» TASK DETAILS: Please reproduce every record, keeping each one exactly as written.

Saved entries
• • •

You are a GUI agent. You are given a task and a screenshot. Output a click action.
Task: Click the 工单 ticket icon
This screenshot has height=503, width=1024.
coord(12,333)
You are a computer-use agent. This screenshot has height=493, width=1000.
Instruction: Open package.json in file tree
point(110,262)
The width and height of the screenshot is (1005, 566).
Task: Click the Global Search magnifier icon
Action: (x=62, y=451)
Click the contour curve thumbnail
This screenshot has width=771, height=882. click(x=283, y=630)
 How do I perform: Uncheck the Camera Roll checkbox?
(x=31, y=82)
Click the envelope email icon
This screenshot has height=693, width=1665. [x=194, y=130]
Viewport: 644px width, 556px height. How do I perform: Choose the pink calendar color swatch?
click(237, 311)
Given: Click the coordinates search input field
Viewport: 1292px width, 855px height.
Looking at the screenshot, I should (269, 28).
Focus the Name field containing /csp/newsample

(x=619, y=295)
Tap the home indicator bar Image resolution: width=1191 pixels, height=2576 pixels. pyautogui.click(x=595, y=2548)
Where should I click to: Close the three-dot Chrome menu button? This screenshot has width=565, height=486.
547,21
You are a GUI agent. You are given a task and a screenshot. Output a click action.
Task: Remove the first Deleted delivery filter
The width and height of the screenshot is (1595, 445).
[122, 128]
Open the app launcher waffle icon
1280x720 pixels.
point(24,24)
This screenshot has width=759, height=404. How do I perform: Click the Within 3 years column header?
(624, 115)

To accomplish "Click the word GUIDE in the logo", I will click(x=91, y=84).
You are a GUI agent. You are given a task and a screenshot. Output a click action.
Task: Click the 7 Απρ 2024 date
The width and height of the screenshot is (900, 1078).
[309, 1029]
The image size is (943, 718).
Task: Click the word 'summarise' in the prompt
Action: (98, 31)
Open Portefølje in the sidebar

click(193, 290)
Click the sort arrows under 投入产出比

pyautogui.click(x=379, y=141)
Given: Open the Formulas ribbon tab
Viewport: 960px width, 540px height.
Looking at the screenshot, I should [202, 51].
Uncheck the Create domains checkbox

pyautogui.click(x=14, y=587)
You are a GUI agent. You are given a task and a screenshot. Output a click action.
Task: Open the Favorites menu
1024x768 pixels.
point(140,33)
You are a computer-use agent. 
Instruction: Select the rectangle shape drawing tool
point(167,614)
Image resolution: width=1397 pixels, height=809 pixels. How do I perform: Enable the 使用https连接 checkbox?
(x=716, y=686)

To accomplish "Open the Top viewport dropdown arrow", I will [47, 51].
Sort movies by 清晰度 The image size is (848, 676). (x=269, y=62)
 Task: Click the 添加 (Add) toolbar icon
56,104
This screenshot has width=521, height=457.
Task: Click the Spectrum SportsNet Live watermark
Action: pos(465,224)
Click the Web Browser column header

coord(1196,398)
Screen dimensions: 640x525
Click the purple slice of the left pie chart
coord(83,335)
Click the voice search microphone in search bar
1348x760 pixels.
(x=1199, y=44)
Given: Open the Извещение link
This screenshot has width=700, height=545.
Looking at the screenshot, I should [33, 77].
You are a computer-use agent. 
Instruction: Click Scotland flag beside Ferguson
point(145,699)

• • •

» WRITTEN RESPONSE:
You are a GUI agent. You are given a task and a screenshot. Output a click action.
Task: Click the 工单 ticket icon
This screenshot has height=503, width=1024.
coord(12,333)
You are a computer-use agent. This screenshot has height=493, width=1000.
Instruction: Open package.json in file tree
point(110,262)
The width and height of the screenshot is (1005, 566).
Task: Click the Global Search magnifier icon
Action: (x=62, y=451)
Click the contour curve thumbnail
This screenshot has width=771, height=882. click(x=283, y=630)
 How do I perform: Uncheck the Camera Roll checkbox?
(x=31, y=82)
Click the envelope email icon
This screenshot has height=693, width=1665. [x=194, y=130]
Viewport: 644px width, 556px height. How do I perform: Choose the pink calendar color swatch?
click(237, 311)
Given: Click the coordinates search input field
Viewport: 1292px width, 855px height.
Looking at the screenshot, I should (269, 28).
Focus the Name field containing /csp/newsample

(x=619, y=295)
Tap the home indicator bar Image resolution: width=1191 pixels, height=2576 pixels. pyautogui.click(x=595, y=2548)
Where should I click to: Close the three-dot Chrome menu button? This screenshot has width=565, height=486.
547,21
You are a GUI agent. You are given a task and a screenshot. Output a click action.
Task: Remove the first Deleted delivery filter
The width and height of the screenshot is (1595, 445).
[122, 128]
Open the app launcher waffle icon
1280x720 pixels.
point(24,24)
This screenshot has width=759, height=404. How do I perform: Click the Within 3 years column header?
(624, 115)

To accomplish "Click the word GUIDE in the logo", I will click(x=91, y=84).
You are a GUI agent. You are given a task and a screenshot. Output a click action.
Task: Click the 7 Απρ 2024 date
The width and height of the screenshot is (900, 1078).
[309, 1029]
The image size is (943, 718).
Task: Click the word 'summarise' in the prompt
Action: (98, 31)
Open Portefølje in the sidebar

click(193, 290)
Click the sort arrows under 投入产出比

pyautogui.click(x=379, y=141)
Given: Open the Formulas ribbon tab
Viewport: 960px width, 540px height.
Looking at the screenshot, I should [202, 51].
Uncheck the Create domains checkbox

pyautogui.click(x=14, y=587)
You are a GUI agent. You are given a task and a screenshot. Output a click action.
Task: Open the Favorites menu
1024x768 pixels.
point(140,33)
You are a computer-use agent. 
Instruction: Select the rectangle shape drawing tool
point(167,614)
Image resolution: width=1397 pixels, height=809 pixels. How do I perform: Enable the 使用https连接 checkbox?
(x=716, y=686)

To accomplish "Open the Top viewport dropdown arrow", I will [47, 51].
Sort movies by 清晰度 The image size is (848, 676). (x=269, y=62)
 Task: Click the 添加 (Add) toolbar icon
56,104
This screenshot has width=521, height=457.
Task: Click the Spectrum SportsNet Live watermark
Action: pos(465,224)
Click the Web Browser column header

coord(1196,398)
Screen dimensions: 640x525
Click the purple slice of the left pie chart
coord(83,335)
Click the voice search microphone in search bar
1348x760 pixels.
(x=1199, y=44)
Given: Open the Извещение link
This screenshot has width=700, height=545.
Looking at the screenshot, I should [33, 77].
You are a computer-use agent. 
Instruction: Click Scotland flag beside Ferguson
point(145,699)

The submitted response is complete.